TEXT PASSAGE |
Wednesday, January 8, 2014

Freud : Creative Writing and Day dreaming

Creative Writing and Daydreaming
The essay “Creative Writers and Daydreaming” suggests Freud's interest in the
relationship between the author and his work. He sees a piece of creative writing as a
continuation or substitute for the play of childhood. Freud also displays some aspects of his
approach to the psychology of the reader. He suggests that the superficial pleasure of the
work releases to deeper psychic pleasure and thereby liberate tensions. Thus, reading a text
is knowing the psyche of the author.
Human beings have innumerable wishes and desires that can't be expressed freely due to
social boundary, morality and other restrictions. The desires remain suppressed in our
unconscious level of mind. Somehow, we try to express those desires and, according to
Freud, there are three ways to do so- Sex, tongue slips and writing. Artists take help of
writing to express his repressed desires of their childhood. He fantasizes and creates
daydreams in place of playing games of their childhood. Through writing, the author
expresses his desires. He remembers his golden past and wants to express the experience of
the past in the present but can't do so. Therefore, he fantasizes and manifests his wishes in
the form of art.
During childhood, a child plays with the mother's body but later on he identifies himself
with fatherly figure, who comes in between mother and child , and the bodily unity with the
mother is broken but the desire to play with mother's body remains throughout his life.
Children forget their imagination by indulging themselves in games. The writer has nostalgic
towards the blissful past and the same romantic nostalgia becomes immense energy for
creativity. So, there is some sort of similarity between children and writers. Both use their
emotion and imagination seriously in game and writing.

ENTRIES PROVIDED |
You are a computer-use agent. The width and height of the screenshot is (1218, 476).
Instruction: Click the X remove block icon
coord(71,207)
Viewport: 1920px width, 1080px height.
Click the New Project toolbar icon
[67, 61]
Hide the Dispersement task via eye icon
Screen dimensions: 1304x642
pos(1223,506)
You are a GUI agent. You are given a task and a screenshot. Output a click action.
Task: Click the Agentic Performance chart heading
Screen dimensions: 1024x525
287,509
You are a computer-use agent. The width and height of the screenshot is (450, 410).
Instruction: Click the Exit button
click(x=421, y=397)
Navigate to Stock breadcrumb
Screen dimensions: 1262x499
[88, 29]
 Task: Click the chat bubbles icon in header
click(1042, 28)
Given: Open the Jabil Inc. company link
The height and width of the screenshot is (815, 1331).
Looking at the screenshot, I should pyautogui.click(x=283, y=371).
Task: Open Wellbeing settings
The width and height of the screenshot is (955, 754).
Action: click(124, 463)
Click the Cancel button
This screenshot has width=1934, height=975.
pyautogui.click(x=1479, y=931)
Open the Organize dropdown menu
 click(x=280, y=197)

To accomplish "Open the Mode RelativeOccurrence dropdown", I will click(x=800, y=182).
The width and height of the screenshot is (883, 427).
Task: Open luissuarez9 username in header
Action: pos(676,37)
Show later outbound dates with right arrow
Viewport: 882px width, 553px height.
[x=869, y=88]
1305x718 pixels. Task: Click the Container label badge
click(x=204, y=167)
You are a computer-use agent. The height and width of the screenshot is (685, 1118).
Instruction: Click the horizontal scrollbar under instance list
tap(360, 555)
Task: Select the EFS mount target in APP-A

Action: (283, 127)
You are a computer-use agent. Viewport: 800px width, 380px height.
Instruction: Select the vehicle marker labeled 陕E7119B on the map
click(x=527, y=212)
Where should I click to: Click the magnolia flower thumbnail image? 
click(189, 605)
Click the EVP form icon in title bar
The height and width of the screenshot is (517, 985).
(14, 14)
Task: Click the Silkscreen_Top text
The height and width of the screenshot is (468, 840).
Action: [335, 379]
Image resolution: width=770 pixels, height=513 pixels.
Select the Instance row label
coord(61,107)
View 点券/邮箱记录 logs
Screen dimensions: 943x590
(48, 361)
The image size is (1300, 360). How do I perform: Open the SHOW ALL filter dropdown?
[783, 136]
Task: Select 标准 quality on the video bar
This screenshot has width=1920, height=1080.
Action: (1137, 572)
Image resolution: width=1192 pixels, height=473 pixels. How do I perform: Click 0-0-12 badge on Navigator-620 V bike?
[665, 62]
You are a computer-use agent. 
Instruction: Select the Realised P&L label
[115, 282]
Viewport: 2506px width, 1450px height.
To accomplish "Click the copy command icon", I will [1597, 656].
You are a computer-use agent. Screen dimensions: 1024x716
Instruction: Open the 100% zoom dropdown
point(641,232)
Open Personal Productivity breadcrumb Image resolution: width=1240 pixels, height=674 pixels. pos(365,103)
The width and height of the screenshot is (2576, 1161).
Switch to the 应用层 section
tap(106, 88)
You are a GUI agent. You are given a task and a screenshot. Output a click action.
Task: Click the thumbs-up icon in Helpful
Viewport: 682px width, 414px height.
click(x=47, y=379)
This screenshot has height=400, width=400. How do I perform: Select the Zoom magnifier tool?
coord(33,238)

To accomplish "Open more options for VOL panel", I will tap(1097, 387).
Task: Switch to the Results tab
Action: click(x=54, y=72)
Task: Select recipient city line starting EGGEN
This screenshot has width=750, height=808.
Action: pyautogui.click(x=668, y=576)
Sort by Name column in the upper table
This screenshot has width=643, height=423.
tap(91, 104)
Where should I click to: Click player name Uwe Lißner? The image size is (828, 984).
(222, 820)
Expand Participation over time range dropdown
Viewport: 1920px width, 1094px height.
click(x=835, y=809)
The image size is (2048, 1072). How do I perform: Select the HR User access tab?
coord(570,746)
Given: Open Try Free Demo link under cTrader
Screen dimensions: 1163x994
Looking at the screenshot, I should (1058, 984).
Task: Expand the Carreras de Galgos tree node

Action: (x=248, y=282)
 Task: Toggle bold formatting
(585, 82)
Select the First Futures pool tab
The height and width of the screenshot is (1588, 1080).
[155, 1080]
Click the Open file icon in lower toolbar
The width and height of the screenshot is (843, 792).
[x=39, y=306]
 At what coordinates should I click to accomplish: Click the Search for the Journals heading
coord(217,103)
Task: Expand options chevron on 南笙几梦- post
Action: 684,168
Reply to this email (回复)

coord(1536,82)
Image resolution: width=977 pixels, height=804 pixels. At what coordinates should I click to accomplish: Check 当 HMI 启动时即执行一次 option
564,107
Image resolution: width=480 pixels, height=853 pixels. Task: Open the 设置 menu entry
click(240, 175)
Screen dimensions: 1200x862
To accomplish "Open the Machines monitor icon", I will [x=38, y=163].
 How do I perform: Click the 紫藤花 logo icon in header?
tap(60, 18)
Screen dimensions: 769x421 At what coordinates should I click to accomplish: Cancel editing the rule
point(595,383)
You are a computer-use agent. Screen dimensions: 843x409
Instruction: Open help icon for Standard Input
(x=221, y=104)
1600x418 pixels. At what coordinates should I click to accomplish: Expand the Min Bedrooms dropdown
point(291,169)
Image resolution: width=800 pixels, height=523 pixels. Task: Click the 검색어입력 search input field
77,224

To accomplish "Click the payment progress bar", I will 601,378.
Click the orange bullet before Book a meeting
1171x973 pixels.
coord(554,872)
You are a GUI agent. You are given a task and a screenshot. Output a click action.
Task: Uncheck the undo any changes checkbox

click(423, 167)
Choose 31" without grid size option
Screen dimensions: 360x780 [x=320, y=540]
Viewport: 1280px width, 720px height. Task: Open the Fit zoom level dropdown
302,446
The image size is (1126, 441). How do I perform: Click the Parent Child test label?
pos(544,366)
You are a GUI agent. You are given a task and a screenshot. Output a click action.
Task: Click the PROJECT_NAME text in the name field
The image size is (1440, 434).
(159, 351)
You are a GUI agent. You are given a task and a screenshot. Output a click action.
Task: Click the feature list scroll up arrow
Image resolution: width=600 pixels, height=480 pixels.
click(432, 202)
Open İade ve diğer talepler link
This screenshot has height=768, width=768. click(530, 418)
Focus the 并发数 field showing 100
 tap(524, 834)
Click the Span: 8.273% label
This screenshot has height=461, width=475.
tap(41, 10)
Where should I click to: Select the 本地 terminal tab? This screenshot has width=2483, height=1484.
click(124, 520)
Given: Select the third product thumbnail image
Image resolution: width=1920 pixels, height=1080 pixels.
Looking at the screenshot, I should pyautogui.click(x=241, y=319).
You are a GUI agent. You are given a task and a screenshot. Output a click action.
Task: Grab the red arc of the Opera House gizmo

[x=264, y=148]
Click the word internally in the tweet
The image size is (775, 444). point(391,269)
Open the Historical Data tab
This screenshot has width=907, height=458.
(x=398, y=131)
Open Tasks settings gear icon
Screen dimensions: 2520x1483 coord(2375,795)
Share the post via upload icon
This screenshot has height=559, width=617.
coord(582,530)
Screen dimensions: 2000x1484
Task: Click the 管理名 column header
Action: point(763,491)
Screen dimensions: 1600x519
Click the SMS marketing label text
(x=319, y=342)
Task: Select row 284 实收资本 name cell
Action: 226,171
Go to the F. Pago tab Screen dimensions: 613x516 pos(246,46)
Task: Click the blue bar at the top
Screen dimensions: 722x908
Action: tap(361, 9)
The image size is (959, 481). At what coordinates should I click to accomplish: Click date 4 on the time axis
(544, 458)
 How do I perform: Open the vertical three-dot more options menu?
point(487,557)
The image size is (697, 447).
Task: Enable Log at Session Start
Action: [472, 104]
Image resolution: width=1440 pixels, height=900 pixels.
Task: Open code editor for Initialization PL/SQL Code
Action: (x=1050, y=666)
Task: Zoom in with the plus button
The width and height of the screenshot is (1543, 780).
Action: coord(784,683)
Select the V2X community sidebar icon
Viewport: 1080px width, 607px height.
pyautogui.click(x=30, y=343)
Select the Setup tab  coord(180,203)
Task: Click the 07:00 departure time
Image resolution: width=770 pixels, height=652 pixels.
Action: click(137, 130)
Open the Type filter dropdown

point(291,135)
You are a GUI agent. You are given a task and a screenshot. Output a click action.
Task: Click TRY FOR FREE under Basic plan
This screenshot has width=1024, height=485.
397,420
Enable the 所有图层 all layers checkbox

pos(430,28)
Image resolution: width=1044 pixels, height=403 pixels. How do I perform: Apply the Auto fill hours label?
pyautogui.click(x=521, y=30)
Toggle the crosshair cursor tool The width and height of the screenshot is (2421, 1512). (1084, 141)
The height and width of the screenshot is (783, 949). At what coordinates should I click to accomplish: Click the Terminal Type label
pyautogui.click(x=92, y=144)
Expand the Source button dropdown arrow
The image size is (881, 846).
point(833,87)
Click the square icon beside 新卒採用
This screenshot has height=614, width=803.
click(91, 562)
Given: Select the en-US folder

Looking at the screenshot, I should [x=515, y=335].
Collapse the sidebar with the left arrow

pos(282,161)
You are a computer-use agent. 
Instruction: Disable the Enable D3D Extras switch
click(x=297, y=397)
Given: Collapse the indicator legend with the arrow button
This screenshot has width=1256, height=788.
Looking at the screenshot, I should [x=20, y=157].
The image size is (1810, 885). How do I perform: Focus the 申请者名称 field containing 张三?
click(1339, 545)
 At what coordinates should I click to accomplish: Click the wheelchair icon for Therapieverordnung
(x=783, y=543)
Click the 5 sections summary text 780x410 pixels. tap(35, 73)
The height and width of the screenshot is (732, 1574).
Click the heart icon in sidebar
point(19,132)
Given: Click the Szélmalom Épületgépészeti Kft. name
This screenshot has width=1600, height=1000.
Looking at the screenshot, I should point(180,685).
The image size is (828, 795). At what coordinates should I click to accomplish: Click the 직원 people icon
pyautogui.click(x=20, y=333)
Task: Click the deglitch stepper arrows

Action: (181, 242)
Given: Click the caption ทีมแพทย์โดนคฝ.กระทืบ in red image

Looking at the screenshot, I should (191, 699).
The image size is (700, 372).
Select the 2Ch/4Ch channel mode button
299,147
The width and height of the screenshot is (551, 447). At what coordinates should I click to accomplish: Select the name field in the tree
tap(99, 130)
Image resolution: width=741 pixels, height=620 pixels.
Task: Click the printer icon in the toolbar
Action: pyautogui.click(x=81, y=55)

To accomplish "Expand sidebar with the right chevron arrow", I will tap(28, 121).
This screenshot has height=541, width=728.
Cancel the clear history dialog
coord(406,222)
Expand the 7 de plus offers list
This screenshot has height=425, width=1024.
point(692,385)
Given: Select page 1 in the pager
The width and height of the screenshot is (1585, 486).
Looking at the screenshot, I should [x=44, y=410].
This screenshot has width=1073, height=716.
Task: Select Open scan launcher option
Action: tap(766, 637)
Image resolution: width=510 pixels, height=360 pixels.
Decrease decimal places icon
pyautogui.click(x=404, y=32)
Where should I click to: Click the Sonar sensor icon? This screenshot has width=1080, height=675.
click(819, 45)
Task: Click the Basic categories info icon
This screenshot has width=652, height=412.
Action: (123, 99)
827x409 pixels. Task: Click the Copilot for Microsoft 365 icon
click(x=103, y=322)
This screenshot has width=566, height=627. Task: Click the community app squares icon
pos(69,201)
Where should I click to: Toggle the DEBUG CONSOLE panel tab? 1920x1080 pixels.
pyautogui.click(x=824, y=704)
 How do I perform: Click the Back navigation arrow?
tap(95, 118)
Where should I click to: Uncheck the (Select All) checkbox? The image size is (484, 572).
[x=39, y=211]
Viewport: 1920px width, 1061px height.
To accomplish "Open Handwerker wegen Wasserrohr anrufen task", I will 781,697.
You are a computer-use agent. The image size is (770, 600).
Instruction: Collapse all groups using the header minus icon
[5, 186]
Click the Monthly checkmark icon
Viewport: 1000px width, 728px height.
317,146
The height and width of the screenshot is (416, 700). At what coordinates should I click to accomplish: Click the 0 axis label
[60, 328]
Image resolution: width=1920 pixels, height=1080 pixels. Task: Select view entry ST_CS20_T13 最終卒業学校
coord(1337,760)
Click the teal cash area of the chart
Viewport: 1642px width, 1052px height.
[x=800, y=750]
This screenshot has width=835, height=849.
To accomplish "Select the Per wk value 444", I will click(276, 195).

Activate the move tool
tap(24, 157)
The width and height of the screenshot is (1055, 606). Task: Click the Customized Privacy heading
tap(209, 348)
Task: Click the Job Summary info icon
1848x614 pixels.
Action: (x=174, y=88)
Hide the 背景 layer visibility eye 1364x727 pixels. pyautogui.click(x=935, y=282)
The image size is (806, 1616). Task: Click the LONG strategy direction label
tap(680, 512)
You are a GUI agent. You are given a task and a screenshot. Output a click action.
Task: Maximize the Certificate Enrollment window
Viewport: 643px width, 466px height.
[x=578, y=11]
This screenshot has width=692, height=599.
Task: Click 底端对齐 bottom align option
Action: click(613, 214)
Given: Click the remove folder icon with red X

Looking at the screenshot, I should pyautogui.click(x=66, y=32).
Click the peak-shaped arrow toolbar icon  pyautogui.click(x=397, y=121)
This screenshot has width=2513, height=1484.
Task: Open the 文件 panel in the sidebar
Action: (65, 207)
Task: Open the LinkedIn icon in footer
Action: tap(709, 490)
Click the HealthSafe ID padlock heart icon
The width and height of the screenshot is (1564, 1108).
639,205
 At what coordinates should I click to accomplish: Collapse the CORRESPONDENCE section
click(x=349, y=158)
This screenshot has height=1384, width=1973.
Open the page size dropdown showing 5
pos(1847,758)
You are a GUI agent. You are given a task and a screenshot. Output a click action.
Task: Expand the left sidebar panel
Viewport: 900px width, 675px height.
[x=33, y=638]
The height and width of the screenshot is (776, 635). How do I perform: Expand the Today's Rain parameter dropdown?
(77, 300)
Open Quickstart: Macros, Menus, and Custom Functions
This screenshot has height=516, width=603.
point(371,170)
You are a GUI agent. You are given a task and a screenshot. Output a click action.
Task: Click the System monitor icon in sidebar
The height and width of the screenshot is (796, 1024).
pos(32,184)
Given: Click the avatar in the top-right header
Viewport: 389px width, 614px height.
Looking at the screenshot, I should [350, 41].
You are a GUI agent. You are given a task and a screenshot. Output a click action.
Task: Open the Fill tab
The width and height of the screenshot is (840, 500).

LIST OF TASKS |
- 1) From the text on Freud and daydreaming, set down word for word the part that begins at "Human beings have" and stops after "form of art.".
- 2) Translate this sentence from the text on Freud and daydreaming into Spanish: "Through writing, the author expresses his desires."

RESPONSE LIST |
- 1)
Human beings have innumerable wishes and desires that can't be expressed freely due to
social boundary, morality and other restrictions. The desires remain suppressed in our
unconscious level of mind. Somehow, we try to express those desires and, according to
Freud, there are three ways to do so- Sex, tongue slips and writing. Artists take help of
writing to express his repressed desires of their childhood. He fantasizes and creates
daydreams in place of playing games of their childhood. Through writing, the author
expresses his desires. He remembers his golden past and wants to express the experience of
the past in the present but can't do so. Therefore, he fantasizes and manifests his wishes in
the form of art.

- 2) A través de la escritura, el autor expresa sus deseos.